"""

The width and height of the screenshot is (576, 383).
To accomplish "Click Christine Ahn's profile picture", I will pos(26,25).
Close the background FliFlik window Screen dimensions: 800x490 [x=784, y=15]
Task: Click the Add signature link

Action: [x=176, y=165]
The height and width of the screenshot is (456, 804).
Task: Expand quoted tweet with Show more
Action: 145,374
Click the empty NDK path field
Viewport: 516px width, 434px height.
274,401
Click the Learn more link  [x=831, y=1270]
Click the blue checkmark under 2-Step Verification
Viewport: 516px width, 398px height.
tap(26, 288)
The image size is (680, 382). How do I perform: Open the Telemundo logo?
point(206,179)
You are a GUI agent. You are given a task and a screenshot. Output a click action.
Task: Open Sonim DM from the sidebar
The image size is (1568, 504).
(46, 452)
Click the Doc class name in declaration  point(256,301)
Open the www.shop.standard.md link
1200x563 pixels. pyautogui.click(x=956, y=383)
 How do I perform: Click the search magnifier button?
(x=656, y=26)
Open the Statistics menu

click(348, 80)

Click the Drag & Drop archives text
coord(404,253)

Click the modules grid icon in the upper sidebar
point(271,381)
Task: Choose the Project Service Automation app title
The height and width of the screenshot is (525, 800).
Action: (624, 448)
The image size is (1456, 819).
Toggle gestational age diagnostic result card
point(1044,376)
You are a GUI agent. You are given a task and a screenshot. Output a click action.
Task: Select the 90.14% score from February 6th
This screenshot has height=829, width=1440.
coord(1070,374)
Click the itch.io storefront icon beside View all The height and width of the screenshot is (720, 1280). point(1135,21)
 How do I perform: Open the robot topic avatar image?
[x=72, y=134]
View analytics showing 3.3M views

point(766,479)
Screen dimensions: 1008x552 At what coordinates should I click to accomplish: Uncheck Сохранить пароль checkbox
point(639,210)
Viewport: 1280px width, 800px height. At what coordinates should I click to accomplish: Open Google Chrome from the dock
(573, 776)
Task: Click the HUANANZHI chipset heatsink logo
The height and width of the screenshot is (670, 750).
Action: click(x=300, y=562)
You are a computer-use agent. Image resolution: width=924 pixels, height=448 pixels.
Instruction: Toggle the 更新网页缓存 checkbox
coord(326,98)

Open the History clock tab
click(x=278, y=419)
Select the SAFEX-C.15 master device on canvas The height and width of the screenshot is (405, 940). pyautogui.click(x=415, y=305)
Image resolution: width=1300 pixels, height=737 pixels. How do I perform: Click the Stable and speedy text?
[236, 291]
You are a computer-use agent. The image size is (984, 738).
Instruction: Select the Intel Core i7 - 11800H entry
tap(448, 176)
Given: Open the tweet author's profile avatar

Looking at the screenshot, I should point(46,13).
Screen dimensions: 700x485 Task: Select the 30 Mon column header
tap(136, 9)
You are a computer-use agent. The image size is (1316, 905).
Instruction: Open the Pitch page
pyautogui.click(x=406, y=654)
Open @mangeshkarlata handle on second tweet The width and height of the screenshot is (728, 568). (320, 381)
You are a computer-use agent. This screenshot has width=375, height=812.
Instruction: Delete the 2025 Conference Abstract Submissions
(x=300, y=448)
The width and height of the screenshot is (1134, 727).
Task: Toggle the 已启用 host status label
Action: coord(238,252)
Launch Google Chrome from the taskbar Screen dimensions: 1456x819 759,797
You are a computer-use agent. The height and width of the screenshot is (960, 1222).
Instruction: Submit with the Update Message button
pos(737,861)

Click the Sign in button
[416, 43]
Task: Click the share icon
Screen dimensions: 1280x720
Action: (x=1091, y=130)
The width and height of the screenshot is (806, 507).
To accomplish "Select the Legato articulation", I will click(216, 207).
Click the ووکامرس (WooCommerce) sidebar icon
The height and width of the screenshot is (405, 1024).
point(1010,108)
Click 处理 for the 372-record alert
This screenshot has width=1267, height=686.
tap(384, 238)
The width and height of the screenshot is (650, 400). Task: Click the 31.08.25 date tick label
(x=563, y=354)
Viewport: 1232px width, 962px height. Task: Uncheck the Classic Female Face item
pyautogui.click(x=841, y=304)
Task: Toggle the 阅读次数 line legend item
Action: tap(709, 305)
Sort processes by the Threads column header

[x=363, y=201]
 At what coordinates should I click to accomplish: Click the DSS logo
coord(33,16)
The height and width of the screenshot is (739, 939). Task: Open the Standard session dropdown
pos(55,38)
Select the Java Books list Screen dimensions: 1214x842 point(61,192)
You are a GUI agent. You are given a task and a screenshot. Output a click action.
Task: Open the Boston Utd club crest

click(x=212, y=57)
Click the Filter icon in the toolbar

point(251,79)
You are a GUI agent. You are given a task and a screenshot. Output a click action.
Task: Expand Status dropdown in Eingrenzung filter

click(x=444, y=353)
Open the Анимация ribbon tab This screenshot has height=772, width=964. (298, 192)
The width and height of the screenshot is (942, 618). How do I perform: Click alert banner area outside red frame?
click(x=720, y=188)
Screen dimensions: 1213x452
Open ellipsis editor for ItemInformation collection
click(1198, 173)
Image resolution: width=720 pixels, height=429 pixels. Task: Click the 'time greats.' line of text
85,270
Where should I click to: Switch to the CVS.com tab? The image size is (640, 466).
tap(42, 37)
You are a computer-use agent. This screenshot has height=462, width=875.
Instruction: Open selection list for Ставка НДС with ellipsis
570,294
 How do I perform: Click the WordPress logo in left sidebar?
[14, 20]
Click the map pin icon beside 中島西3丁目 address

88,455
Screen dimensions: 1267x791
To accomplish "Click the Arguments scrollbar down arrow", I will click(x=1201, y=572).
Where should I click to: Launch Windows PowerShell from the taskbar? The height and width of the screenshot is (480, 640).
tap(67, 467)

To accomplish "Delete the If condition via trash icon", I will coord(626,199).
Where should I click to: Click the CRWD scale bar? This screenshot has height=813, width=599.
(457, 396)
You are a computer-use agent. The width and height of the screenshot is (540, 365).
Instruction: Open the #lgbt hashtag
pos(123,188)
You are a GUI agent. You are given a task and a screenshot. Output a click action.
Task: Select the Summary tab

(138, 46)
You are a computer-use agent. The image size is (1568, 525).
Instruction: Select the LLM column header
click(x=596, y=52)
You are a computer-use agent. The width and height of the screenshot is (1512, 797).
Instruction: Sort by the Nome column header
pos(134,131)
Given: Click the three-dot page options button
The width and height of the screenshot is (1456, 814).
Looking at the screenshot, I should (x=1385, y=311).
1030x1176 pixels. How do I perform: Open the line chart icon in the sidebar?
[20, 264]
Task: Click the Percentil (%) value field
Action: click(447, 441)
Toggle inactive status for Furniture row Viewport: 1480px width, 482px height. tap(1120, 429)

"""

Copy the whole listing above once more, character for character.

The width and height of the screenshot is (576, 383).
To accomplish "Click Christine Ahn's profile picture", I will pos(26,25).
Close the background FliFlik window Screen dimensions: 800x490 [x=784, y=15]
Task: Click the Add signature link

Action: [x=176, y=165]
The height and width of the screenshot is (456, 804).
Task: Expand quoted tweet with Show more
Action: 145,374
Click the empty NDK path field
Viewport: 516px width, 434px height.
274,401
Click the Learn more link  [x=831, y=1270]
Click the blue checkmark under 2-Step Verification
Viewport: 516px width, 398px height.
tap(26, 288)
The image size is (680, 382). How do I perform: Open the Telemundo logo?
point(206,179)
You are a GUI agent. You are given a task and a screenshot. Output a click action.
Task: Open Sonim DM from the sidebar
The image size is (1568, 504).
(46, 452)
Click the Doc class name in declaration  point(256,301)
Open the www.shop.standard.md link
1200x563 pixels. pyautogui.click(x=956, y=383)
 How do I perform: Click the search magnifier button?
(x=656, y=26)
Open the Statistics menu

click(348, 80)

Click the Drag & Drop archives text
coord(404,253)

Click the modules grid icon in the upper sidebar
point(271,381)
Task: Choose the Project Service Automation app title
The height and width of the screenshot is (525, 800).
Action: (624, 448)
The image size is (1456, 819).
Toggle gestational age diagnostic result card
point(1044,376)
You are a GUI agent. You are given a task and a screenshot. Output a click action.
Task: Select the 90.14% score from February 6th
This screenshot has height=829, width=1440.
coord(1070,374)
Click the itch.io storefront icon beside View all The height and width of the screenshot is (720, 1280). point(1135,21)
 How do I perform: Open the robot topic avatar image?
[x=72, y=134]
View analytics showing 3.3M views

point(766,479)
Screen dimensions: 1008x552 At what coordinates should I click to accomplish: Uncheck Сохранить пароль checkbox
point(639,210)
Viewport: 1280px width, 800px height. At what coordinates should I click to accomplish: Open Google Chrome from the dock
(573, 776)
Task: Click the HUANANZHI chipset heatsink logo
The height and width of the screenshot is (670, 750).
Action: click(x=300, y=562)
You are a computer-use agent. Image resolution: width=924 pixels, height=448 pixels.
Instruction: Toggle the 更新网页缓存 checkbox
coord(326,98)

Open the History clock tab
click(x=278, y=419)
Select the SAFEX-C.15 master device on canvas The height and width of the screenshot is (405, 940). pyautogui.click(x=415, y=305)
Image resolution: width=1300 pixels, height=737 pixels. How do I perform: Click the Stable and speedy text?
[236, 291]
You are a computer-use agent. The image size is (984, 738).
Instruction: Select the Intel Core i7 - 11800H entry
tap(448, 176)
Given: Open the tweet author's profile avatar

Looking at the screenshot, I should point(46,13).
Screen dimensions: 700x485 Task: Select the 30 Mon column header
tap(136, 9)
You are a computer-use agent. The image size is (1316, 905).
Instruction: Open the Pitch page
pyautogui.click(x=406, y=654)
Open @mangeshkarlata handle on second tweet The width and height of the screenshot is (728, 568). (320, 381)
You are a computer-use agent. This screenshot has width=375, height=812.
Instruction: Delete the 2025 Conference Abstract Submissions
(x=300, y=448)
The width and height of the screenshot is (1134, 727).
Task: Toggle the 已启用 host status label
Action: coord(238,252)
Launch Google Chrome from the taskbar Screen dimensions: 1456x819 759,797
You are a computer-use agent. The height and width of the screenshot is (960, 1222).
Instruction: Submit with the Update Message button
pos(737,861)

Click the Sign in button
[416, 43]
Task: Click the share icon
Screen dimensions: 1280x720
Action: (x=1091, y=130)
The width and height of the screenshot is (806, 507).
To accomplish "Select the Legato articulation", I will click(216, 207).
Click the ووکامرس (WooCommerce) sidebar icon
The height and width of the screenshot is (405, 1024).
point(1010,108)
Click 处理 for the 372-record alert
This screenshot has width=1267, height=686.
tap(384, 238)
The width and height of the screenshot is (650, 400). Task: Click the 31.08.25 date tick label
(x=563, y=354)
Viewport: 1232px width, 962px height. Task: Uncheck the Classic Female Face item
pyautogui.click(x=841, y=304)
Task: Toggle the 阅读次数 line legend item
Action: tap(709, 305)
Sort processes by the Threads column header

[x=363, y=201]
 At what coordinates should I click to accomplish: Click the DSS logo
coord(33,16)
The height and width of the screenshot is (739, 939). Task: Open the Standard session dropdown
pos(55,38)
Select the Java Books list Screen dimensions: 1214x842 point(61,192)
You are a GUI agent. You are given a task and a screenshot. Output a click action.
Task: Open the Boston Utd club crest

click(x=212, y=57)
Click the Filter icon in the toolbar

point(251,79)
You are a GUI agent. You are given a task and a screenshot. Output a click action.
Task: Expand Status dropdown in Eingrenzung filter

click(x=444, y=353)
Open the Анимация ribbon tab This screenshot has height=772, width=964. (298, 192)
The width and height of the screenshot is (942, 618). How do I perform: Click alert banner area outside red frame?
click(x=720, y=188)
Screen dimensions: 1213x452
Open ellipsis editor for ItemInformation collection
click(1198, 173)
Image resolution: width=720 pixels, height=429 pixels. Task: Click the 'time greats.' line of text
85,270
Where should I click to: Switch to the CVS.com tab? The image size is (640, 466).
tap(42, 37)
You are a computer-use agent. This screenshot has height=462, width=875.
Instruction: Open selection list for Ставка НДС with ellipsis
570,294
 How do I perform: Click the WordPress logo in left sidebar?
[14, 20]
Click the map pin icon beside 中島西3丁目 address

88,455
Screen dimensions: 1267x791
To accomplish "Click the Arguments scrollbar down arrow", I will click(x=1201, y=572).
Where should I click to: Launch Windows PowerShell from the taskbar? The height and width of the screenshot is (480, 640).
tap(67, 467)

To accomplish "Delete the If condition via trash icon", I will coord(626,199).
Where should I click to: Click the CRWD scale bar? This screenshot has height=813, width=599.
(457, 396)
You are a computer-use agent. The width and height of the screenshot is (540, 365).
Instruction: Open the #lgbt hashtag
pos(123,188)
You are a GUI agent. You are given a task and a screenshot. Output a click action.
Task: Select the Summary tab

(138, 46)
You are a computer-use agent. The image size is (1568, 525).
Instruction: Select the LLM column header
click(x=596, y=52)
You are a computer-use agent. The width and height of the screenshot is (1512, 797).
Instruction: Sort by the Nome column header
pos(134,131)
Given: Click the three-dot page options button
The width and height of the screenshot is (1456, 814).
Looking at the screenshot, I should (x=1385, y=311).
1030x1176 pixels. How do I perform: Open the line chart icon in the sidebar?
[20, 264]
Task: Click the Percentil (%) value field
Action: click(447, 441)
Toggle inactive status for Furniture row Viewport: 1480px width, 482px height. tap(1120, 429)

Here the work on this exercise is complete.